Smarter voting booths
Gut-feeling: The act of voting is the pillar of democracy, yet the process is not waterproof against attempts to change results and manipulate voting systems. What I found out: Electronic voting machines do exist, and are used in a number of different countries (namely in the US and throughout Southeast Asia). Voters themselves say that they want more modern and efficient ways to vote. There is also a big market with a number of large companies that have been making electronic voting machines for a long time,. However, there’s a lot of identified security flaws and ways that electronic voting machines could be compromised. What I thought: There must be some way of building a safer voting machine. My idea: Over the last couple of years, we’ve seen more and more companies make use of technology like facial recognition and fingerprint scanning. By incorporating these technologies in a voting machine and making sure that the machine does not have the same vulnerabilities found in existing voting machines, you should increase the ease-of-use to vote, leading to higher turnouts and increased public trust in results. Why it failed: As you probably can see above, the idea was a bit half-baked. In hindsight, I should have spent more time thinking about exactly what we could do to increase security. At it’s core, there’s a kernel of a good idea here, but to build a voting machine you would have to research legislation, cutting-edge security measures, and then actually build the machine in itself.

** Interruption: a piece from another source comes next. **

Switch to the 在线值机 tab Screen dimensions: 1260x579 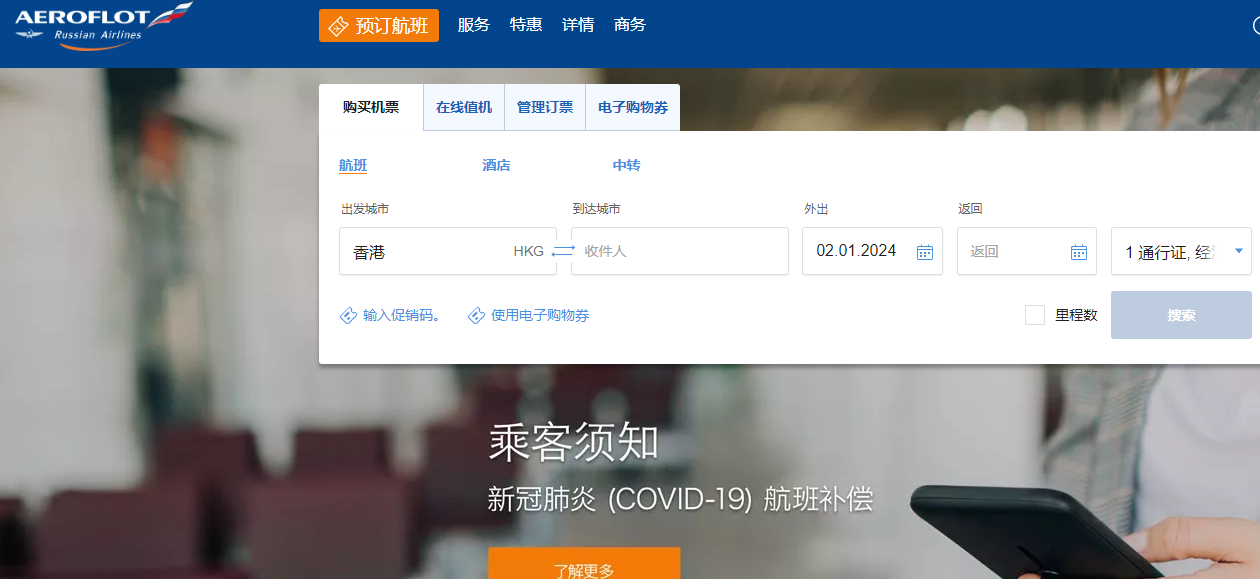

Like augmented reality in agriculture, that would mean that we would have to commit a lot of resources to this one project, which we didn’t want to do at the time.
I don’t think you can come up with a truly creative solution without understanding a problem in depth. That’s why exploratory research is such a useful tool. It helps you build that understanding which let’s you come up with ideas. Maybe not all of your ideas will be doable. But personally I was surprised with how much you can learn doing a couple of hours research and how that enabled me to think up somewhat realistic ideas on how to solve problems I didn’t even know existed when starting my research.